Work to do ::
1/ In the pigeon-training thread, how many lofts and how many birds were in the Central Jersey Combine 500 mile race?
2/ Please rewrite everything in the pigeon-training thread from "We placed 2nd" down to "as a yearling.", putting "ringed" in place of "banded".

Passage ::
□ □ □ □ □

Traing birds for the distance./ ONLY You would want them to mature. As young birds train them out to 75 to 100 miles. Do this at least 3 times Select from them the top ten birds that got home the best. Hold them over. then as yearling/ old birds Send them out to 250 miles. a 100 one time 200 one time Then 250 one time. Then as the next year considered THRIRD year. send them out a 100 then a 200 a three hundred. HOLD them then to loft flying. And short tosses. Letting them REST for 2 to 3 weeks then send them out on a 500 to 600 mile flight. Agin rest them after for 2 to 3 weeks And then you can send them out on a 700 800 mile IF you wish. I would hold them over unil the next year where they ARE REALLY a full 3 year old and repeat it as before but send them 100, 200, hold 500, hold 700 hold then your 1000. REMEMBER weather TEMPS. as you want the longer races done when temps are running say 70 degrees and down to 45 to 50 degrees. AND try to do this with a three bird group. BECAUSE of HAWKS today. WHEN flying club as young birds just send them to the 200 to 250 and pull them. And loft fly and hold them over. NO MATTER the direction. As each year when you prepare them You can changer that line from N, E, W, or S. IN training. Fars as the DO not expect great times past the 600 mile mark.. NOW just a few years back a friend gave about thirty birds to some people. THEY inturn took them to mexico which they were not supposed to. But did. nd after about 3 months they were either turned out or got out. most made it back over 900 miles WITH no further training just headed home. HE then Kept them and told the people what happened and did not give them any more. So birds old enough do not need a ton of training to get home the training helps them get home a little faster. IF the are built to do it.


----------



## bob prisco (Apr 26, 2012)

*Yearlings 500 miles !*

That is what makes this sport so interesting , every body has different ideas.
But the bottom line is results.
The old families of birds were trained and handled a lot differently than the birds that are racing today.
I see no problem sending a yearling to a 500 mile race , if that bird comes from bloodlines that are proven.
The last CENTRAL JERSEY COMBINE 500 MILE RACE ( 6-22-13)
133 LOFTS and 1707 BIRDS and a distance to us of 480 MILES.

We placed 2nd ( IF-12-PA-7410 ) 17th ( IF-12-VIO-1696) 
21st ( IF-12-VIO-1653 )
The winner was also banded 2012.
It is our belief that if a young bird will fly 300-350 miles in young bird race , it will fly 500 as a yearling.


----------



## conditionfreak (Jan 11, 2008)

bob prisco said:


> That is what makes this sport so interesting , every body has different ideas.
> But the bottom line is results.
> The old families of birds were trained and handled a lot differently than the birds that are racing today.
> I see no problem sending a yearling to a 500 mile race , if that bird comes from bloodlines that are proven.

□ □ □ □ □

Supplied material ::
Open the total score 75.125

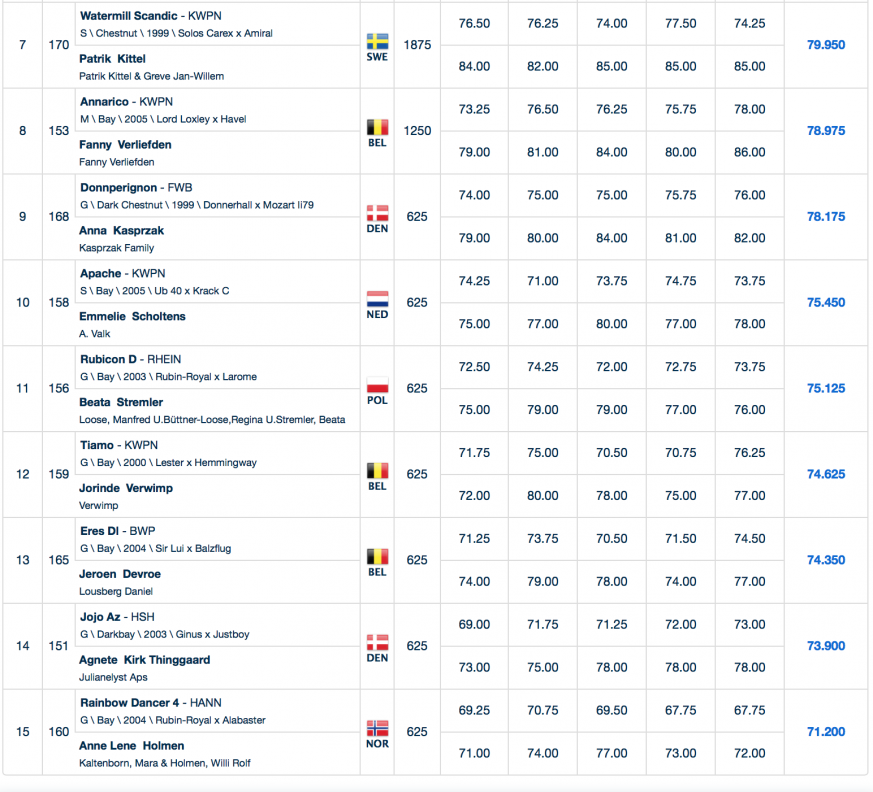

□ □ □ □ □

Responses by task ::
1/ 133 lofts and 1707 birds.

2/
We placed 2nd ( IF-12-PA-7410 ) 17th ( IF-12-VIO-1696) 
21st ( IF-12-VIO-1653 )
The winner was also ringed 2012.
It is our belief that if a young bird will fly 300-350 miles in young bird race , it will fly 500 as a yearling.